» **PROBLEM REQUIREMENTS**: Copy out the data from the line containing "Screen dimensions: 682x348" to its last line, exactly. No pictures.

── THE INPUT

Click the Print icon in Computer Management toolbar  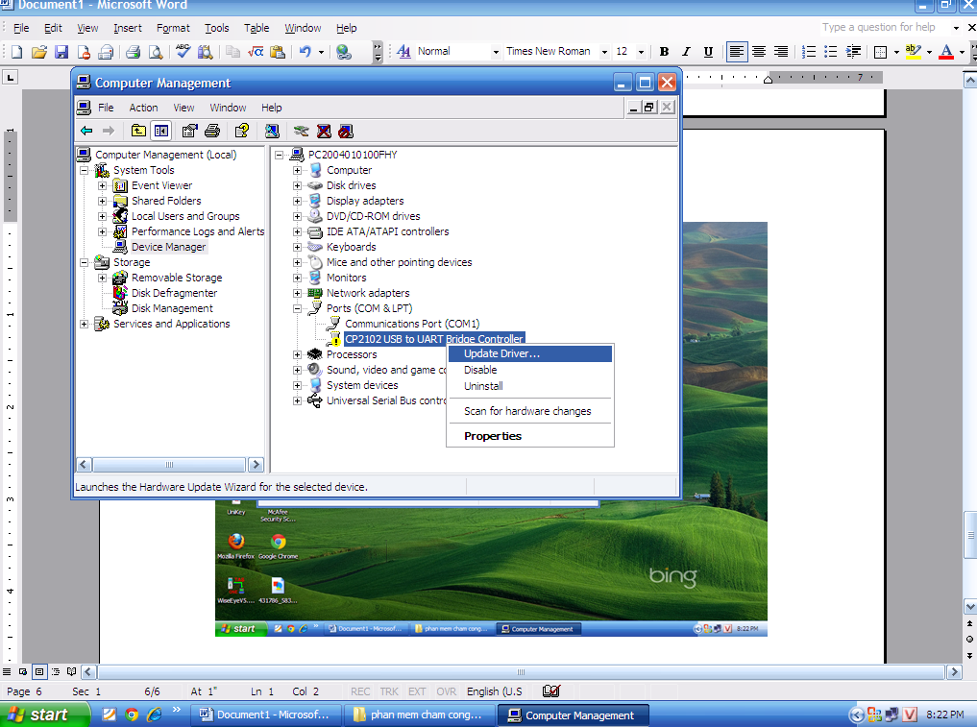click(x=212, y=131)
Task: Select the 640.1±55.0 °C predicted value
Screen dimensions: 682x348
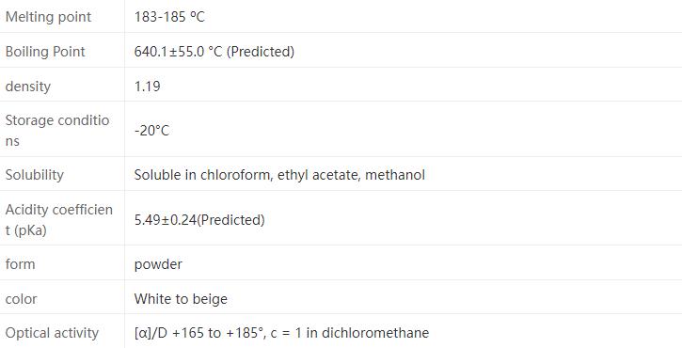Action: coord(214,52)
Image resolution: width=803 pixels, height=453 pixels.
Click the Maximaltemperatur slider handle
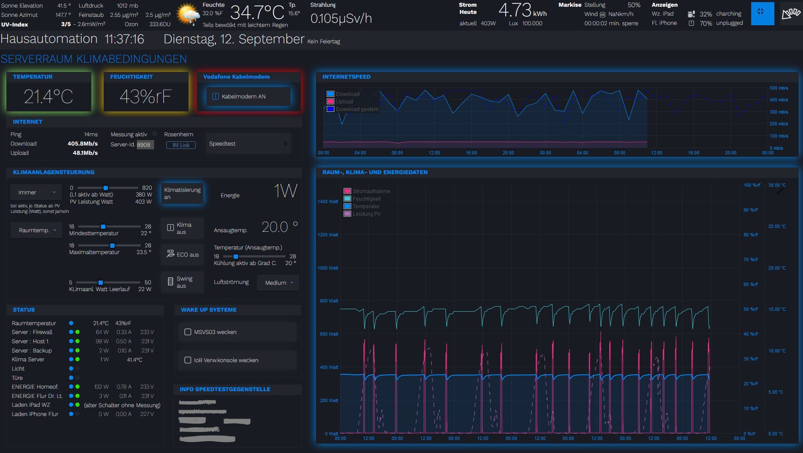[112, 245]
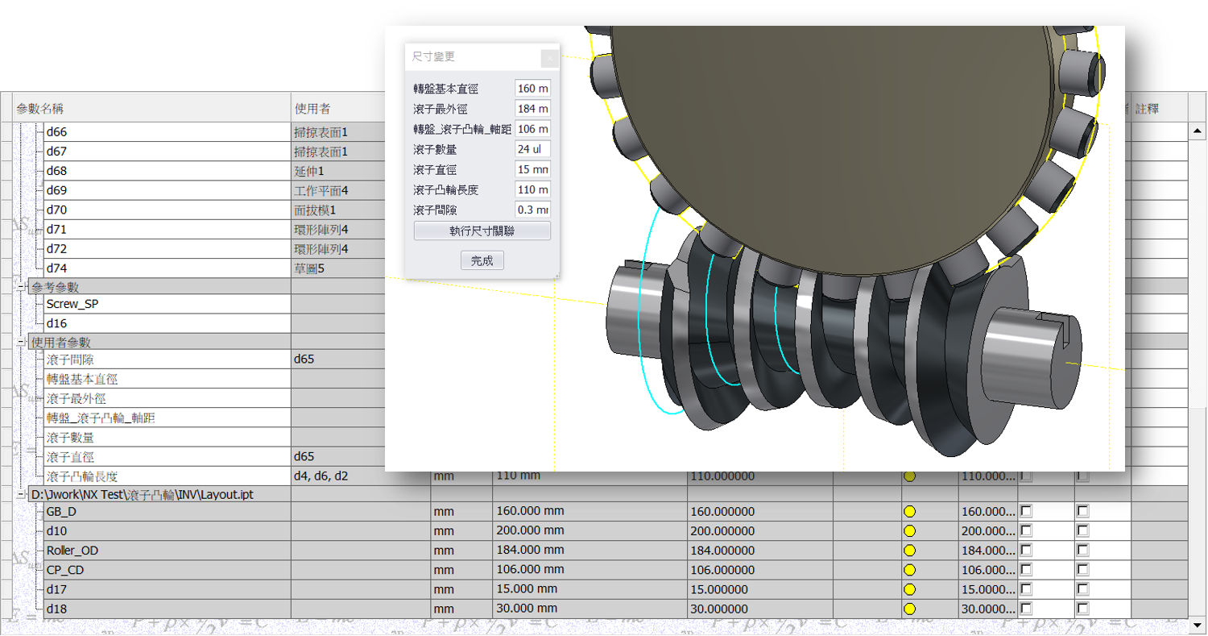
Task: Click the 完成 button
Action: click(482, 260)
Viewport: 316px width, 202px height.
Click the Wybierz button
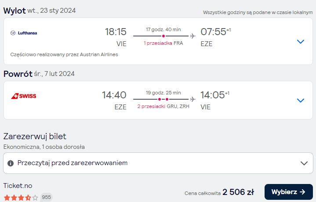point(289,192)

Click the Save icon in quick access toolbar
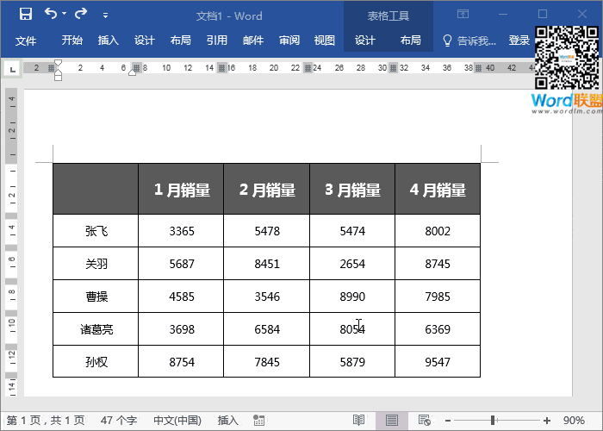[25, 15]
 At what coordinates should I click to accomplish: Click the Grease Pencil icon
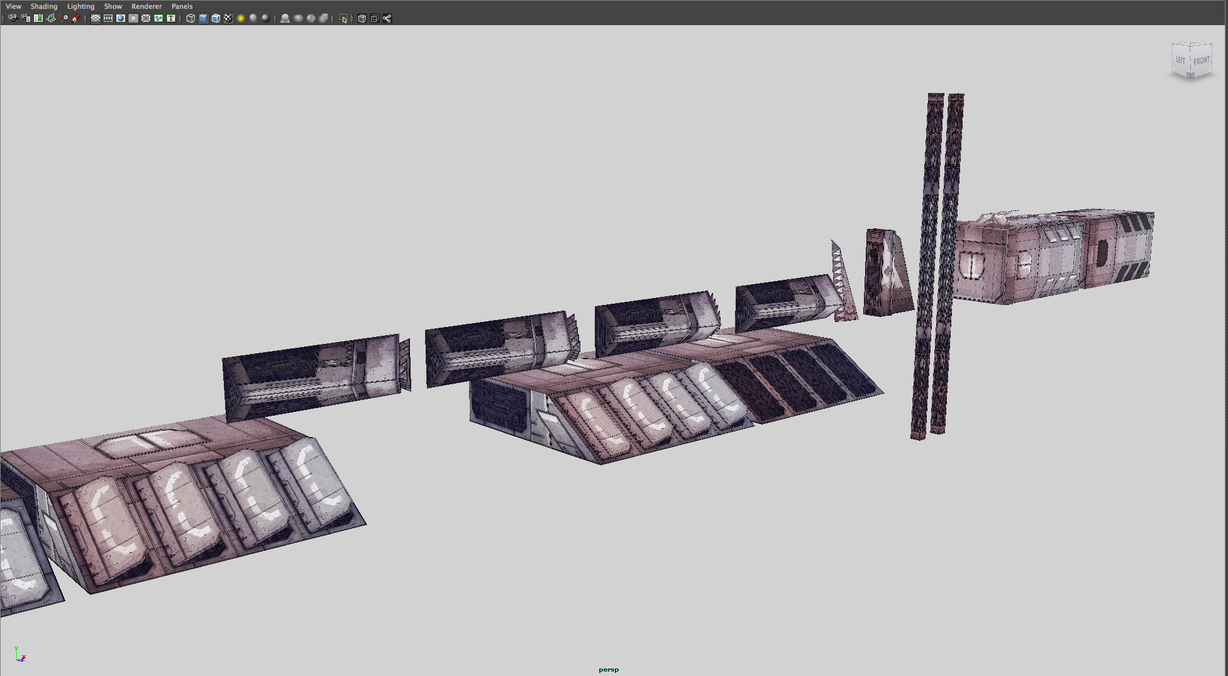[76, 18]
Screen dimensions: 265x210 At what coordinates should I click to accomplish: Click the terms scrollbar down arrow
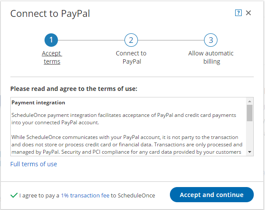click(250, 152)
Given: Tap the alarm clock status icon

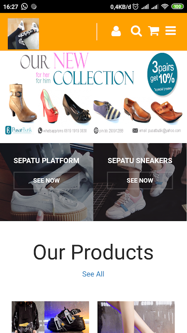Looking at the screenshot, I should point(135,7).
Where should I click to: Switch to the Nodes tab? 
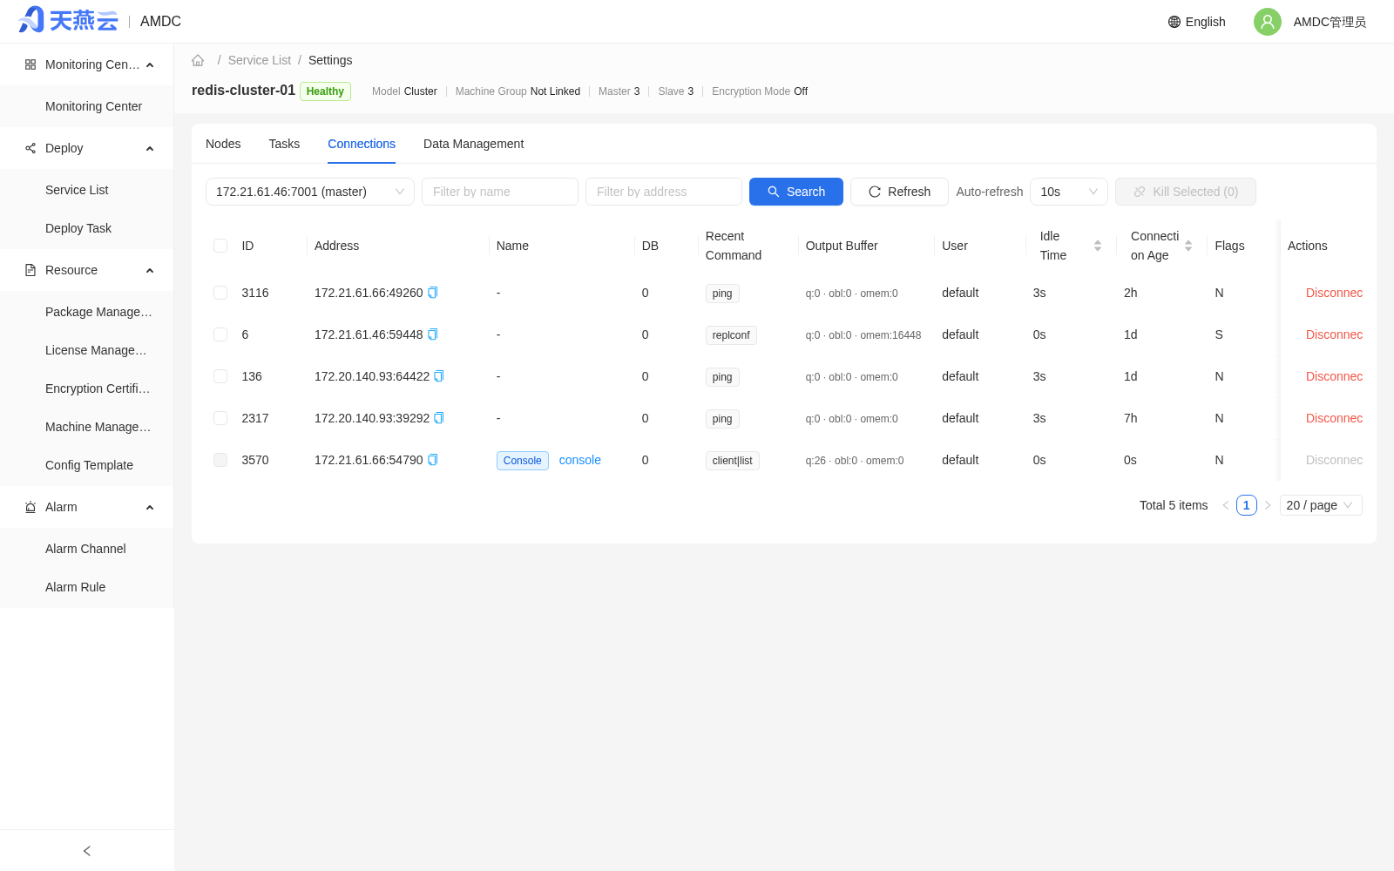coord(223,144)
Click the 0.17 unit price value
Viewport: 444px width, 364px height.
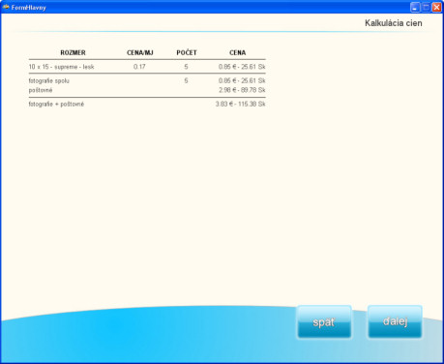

────

» **ANSWER SPACE**:
Screen dimensions: 682x348
Action: coord(214,52)
Image resolution: width=803 pixels, height=453 pixels.
Click the Maximaltemperatur slider handle
[112, 245]
Task: Click the 完成 button
Action: click(482, 260)
Viewport: 316px width, 202px height.
Click the Wybierz button
point(289,192)

Click the Save icon in quick access toolbar
[25, 15]
 At what coordinates should I click to accomplish: Click the Grease Pencil icon
[76, 18]
Screen dimensions: 265x210 At what coordinates should I click to accomplish: Click the terms scrollbar down arrow
click(250, 152)
Given: Tap the alarm clock status icon

Looking at the screenshot, I should point(135,7).
Where should I click to: Switch to the Nodes tab? 
coord(223,144)
Click the 0.17 unit price value
Viewport: 444px width, 364px height.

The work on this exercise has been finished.